O aumento do salário mínimo, que sobe 16,6% neste sábado, passando para R$ 350, não influencia só a vida de quem ganha o piso. A mudança mexe no bolso da maioria dos trabalhadores e também de aposentados e pensionistas do INSS.
Uma das categorias mais beneficiadas é a das empregadas domésticas. Sem data-base, 85% das domésticas, segundo o IBGE, recebem o mínimo. No Rio, porém, o piso das empregadas está em R$ 369, apesar de algumas patroas não respeitarem esse valor. Com o aumento da remuneração, sobe a contribuição para o INSS, já que o menor valor para recolhimento é um salário mínimo.
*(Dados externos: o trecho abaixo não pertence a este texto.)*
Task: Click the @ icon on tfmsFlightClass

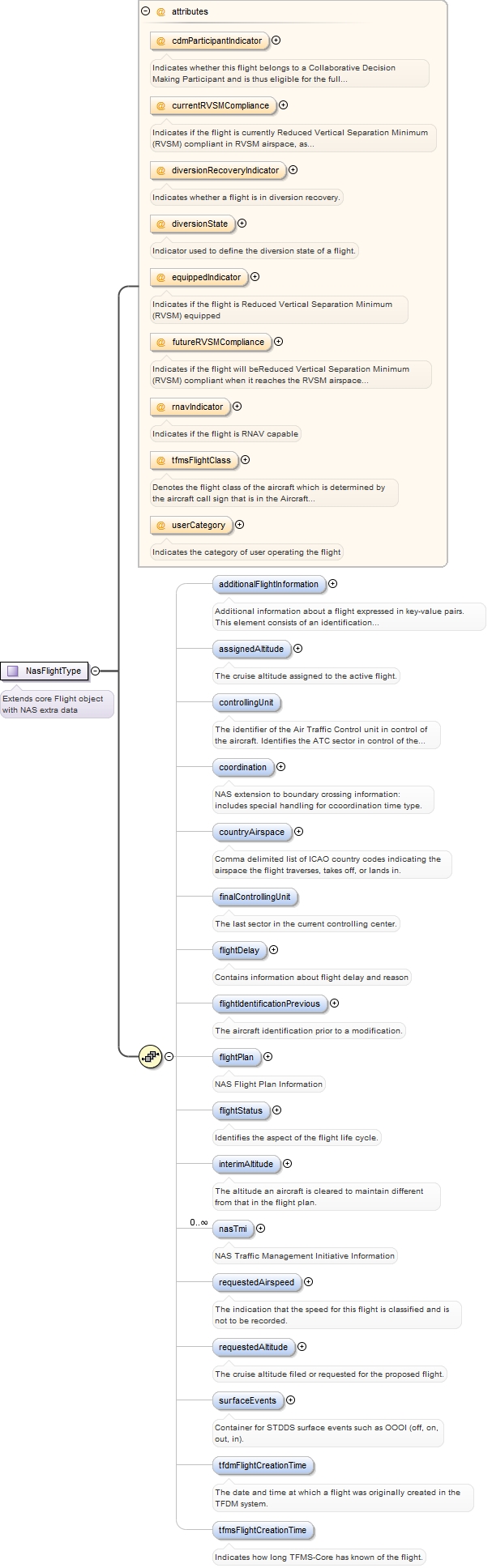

O novo piso nacional também eleva o teto do seguro-desemprego, de R$ 561 para R$ 654, e o salário-família, pago a quem ganha até R$ 623,44 e tem filhos menores de 14 anos. O complemento será reajustado conforme o aumento dado aos benefícios previdenciários acima de um mínimo.
O reajuste do piso trará ainda reflexos no aumento da faixa de renda para compra do imóvel popular subsidiado pelo Governo federal, com recursos do FGTS, e na contribuição ao INSS dos autônomos. Nesse último caso, o valor mínimo recolhido é de 20% sobre o rendimento – que não pode ser inferior ao piso e, portanto, passará de R$ 60 para R$ 70. O abono do PIS/ Pasep também sobe R$ 50.